Monday, July 5, 2021

 

Beverly Cleary died in March, just short of her 105th birthday. She was a classic children’s author who made it her mission to write about ordinary children with ordinary lives—and make everyone want to read those stories. That’s a real talent.

A professional children’s librarian, Beverly’s fiction was shaped by comments she heard from reluctant patrons. The boys, who were brought in by their teacher during school hours, weren’t interested in what the library had to offer. Instead, they asked where the books were “for kids like us.”  So when Beverly wrote her first book, Henry Huggins, she remembered incidents that had happened to boys she knew and changed them to fit the book.

Beverly’s second book was Ellen Tebbits.
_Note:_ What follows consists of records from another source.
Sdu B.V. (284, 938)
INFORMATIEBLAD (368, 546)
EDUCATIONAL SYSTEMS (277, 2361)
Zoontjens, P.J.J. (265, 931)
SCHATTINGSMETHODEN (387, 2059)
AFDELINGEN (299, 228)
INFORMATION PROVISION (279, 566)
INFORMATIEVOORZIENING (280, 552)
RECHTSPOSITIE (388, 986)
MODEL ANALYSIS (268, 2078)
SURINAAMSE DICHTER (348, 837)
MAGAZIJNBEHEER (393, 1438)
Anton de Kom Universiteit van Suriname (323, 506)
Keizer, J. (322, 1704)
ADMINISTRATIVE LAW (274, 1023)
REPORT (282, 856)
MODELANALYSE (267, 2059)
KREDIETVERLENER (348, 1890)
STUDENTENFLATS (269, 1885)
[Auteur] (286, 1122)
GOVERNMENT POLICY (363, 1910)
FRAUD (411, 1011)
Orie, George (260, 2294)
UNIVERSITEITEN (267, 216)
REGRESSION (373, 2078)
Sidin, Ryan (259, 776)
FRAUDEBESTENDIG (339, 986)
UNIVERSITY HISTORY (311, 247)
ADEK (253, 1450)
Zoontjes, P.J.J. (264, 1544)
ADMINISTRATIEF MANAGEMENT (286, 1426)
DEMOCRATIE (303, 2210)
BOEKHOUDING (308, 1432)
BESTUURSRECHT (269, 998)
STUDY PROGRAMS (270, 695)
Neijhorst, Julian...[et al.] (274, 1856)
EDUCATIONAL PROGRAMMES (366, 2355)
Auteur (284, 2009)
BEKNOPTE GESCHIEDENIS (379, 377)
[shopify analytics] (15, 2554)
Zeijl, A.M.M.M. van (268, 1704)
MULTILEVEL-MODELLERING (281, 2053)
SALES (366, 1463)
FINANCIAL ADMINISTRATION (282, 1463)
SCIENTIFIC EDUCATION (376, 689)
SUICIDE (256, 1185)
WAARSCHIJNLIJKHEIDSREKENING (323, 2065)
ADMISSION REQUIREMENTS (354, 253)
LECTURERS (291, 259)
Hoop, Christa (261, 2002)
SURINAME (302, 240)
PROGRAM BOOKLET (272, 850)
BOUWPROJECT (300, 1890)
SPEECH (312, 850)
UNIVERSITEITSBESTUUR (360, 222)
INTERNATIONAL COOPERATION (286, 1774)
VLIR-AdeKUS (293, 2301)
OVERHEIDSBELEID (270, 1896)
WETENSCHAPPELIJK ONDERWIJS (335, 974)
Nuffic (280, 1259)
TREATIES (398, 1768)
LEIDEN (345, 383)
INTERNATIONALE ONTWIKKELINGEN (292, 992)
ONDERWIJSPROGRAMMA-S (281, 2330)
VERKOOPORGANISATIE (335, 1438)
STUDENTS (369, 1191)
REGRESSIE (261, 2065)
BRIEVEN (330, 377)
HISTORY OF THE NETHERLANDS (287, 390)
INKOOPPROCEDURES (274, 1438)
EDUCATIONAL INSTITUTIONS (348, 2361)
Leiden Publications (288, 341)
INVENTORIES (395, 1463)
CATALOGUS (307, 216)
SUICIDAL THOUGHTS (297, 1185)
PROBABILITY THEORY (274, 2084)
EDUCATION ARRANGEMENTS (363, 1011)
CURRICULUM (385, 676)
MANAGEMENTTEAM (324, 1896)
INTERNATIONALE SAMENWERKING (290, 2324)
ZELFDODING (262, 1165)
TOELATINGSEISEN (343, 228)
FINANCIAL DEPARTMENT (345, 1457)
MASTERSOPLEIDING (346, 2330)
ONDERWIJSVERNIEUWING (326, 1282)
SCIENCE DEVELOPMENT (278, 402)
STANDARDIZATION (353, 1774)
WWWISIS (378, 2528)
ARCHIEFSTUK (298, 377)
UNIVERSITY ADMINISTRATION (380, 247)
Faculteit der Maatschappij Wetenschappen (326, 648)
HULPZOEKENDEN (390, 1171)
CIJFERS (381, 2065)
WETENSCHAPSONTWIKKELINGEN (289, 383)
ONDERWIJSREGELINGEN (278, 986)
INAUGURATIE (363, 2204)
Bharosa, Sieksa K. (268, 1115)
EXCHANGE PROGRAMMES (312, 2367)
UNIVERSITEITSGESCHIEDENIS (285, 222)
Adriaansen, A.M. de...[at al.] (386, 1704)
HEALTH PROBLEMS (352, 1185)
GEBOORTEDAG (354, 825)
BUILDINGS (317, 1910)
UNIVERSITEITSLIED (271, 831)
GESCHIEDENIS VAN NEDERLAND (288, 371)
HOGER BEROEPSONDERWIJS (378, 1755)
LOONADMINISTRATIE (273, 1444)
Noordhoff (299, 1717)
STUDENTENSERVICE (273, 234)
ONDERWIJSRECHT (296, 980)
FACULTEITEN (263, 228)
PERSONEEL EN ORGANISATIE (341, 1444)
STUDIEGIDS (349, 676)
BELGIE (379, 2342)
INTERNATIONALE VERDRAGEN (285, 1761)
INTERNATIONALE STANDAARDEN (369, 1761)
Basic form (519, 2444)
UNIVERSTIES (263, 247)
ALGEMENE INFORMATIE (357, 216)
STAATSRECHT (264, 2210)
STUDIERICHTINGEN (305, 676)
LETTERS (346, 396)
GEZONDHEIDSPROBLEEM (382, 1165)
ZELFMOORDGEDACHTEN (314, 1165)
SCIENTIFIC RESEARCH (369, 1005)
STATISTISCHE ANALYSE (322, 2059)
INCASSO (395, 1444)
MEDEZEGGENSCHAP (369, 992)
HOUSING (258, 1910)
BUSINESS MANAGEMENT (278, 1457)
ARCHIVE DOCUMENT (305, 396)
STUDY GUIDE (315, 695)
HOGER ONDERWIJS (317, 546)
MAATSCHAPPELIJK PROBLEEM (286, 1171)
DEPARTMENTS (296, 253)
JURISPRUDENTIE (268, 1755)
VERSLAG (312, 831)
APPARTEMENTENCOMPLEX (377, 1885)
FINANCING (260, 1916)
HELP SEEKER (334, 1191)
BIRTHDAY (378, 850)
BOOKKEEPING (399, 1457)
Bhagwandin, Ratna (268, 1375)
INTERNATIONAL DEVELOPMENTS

Today it is one of her lesser-known works, but not to me. Ellen Tebbits was one of the first books I owned as a child, purchasing it through the Scholastic Book Club at school. I loved it then, and I love it now.

Ellen Tebbits is a good example of how well Beverly fulfilled her mission. Ellen and I shared a similar experience, although mine occurred several years after I first read the book. In the first chapter, Ellen is desperate to keep her friends from finding out that her mother makes her wear woolen underwear. When I was in junior high, somebody noticed there were three straps under my blouse. The bra and slip straps were okay (many girls wore slips back then), but the third strap was an undershirt and the girls in my class laughed over it.

I just finished reading Beverly Cleary’s two memoirs, A Girl from Yamhill (through high school) and On My Own Two Feet (from college through marriage and the publication of her first book). Like with her fiction, she takes what was a relatively ordinary life and makes it interesting.

One amusing fact is her attitude towards reading at home. Her mother frequently read aloud to her, but Beverly refused to read to herself outside school. Because of a sub-par first-grade teacher and days missed due to illness, she could barely read when she started second grade. Her second-grade teacher quickly changed that, but Beverly still didn’t read at home.

Thanks to Miss Marius, I could read, but I refused to read outside of school.

“Everyone in our family has always loved to read,” said my puzzled mother. “I can’t understand why you won’t.”

Neither could I, but I felt reading should be confined to school and only when required.

Fortunately, she got bored one rainy Sunday afternoon during third grade, so she picked up a book and was hooked.

But I’m going to concentrate on several of the lessons that I and other writers can learn from her experience.

First was her determination to always try. In fourth grade, a store across from her school announced an essay contest, and many of her classmates said they were going to enter. I’m guessing Beverly’s essay was good, but that wasn’t the reason she won. Nobody else had even tried.

Similarly, she entered a Camp Fire Girls contest for a bulletin cover, and she “produced a cover of sorts. Once again I won a prize, not because my cover had any artistic merit, but because no one else entered the contest.”

As Beverly wrote after telling about the essay contest, “This incident was one of the most valuable lessons in writing I ever learned. Try! Others will talk about writing but may never get around to trying.”

During the writing process, Beverly tried to follow her mother’s advice to make it funny and keep it simple. And after her first book was published, she resolved to ignore all trends and not be influenced by money.

Anyone who is interested in writing for children, or simply wants to learn about children’s authors, should read A Girl from Yamhill and On My Own Two Feet. The last chapter of On My Own Two Feet, which talks about the process she used when writing Henry Huggins, is especially helpful for aspiring children’s authors.

So get out and read before you write.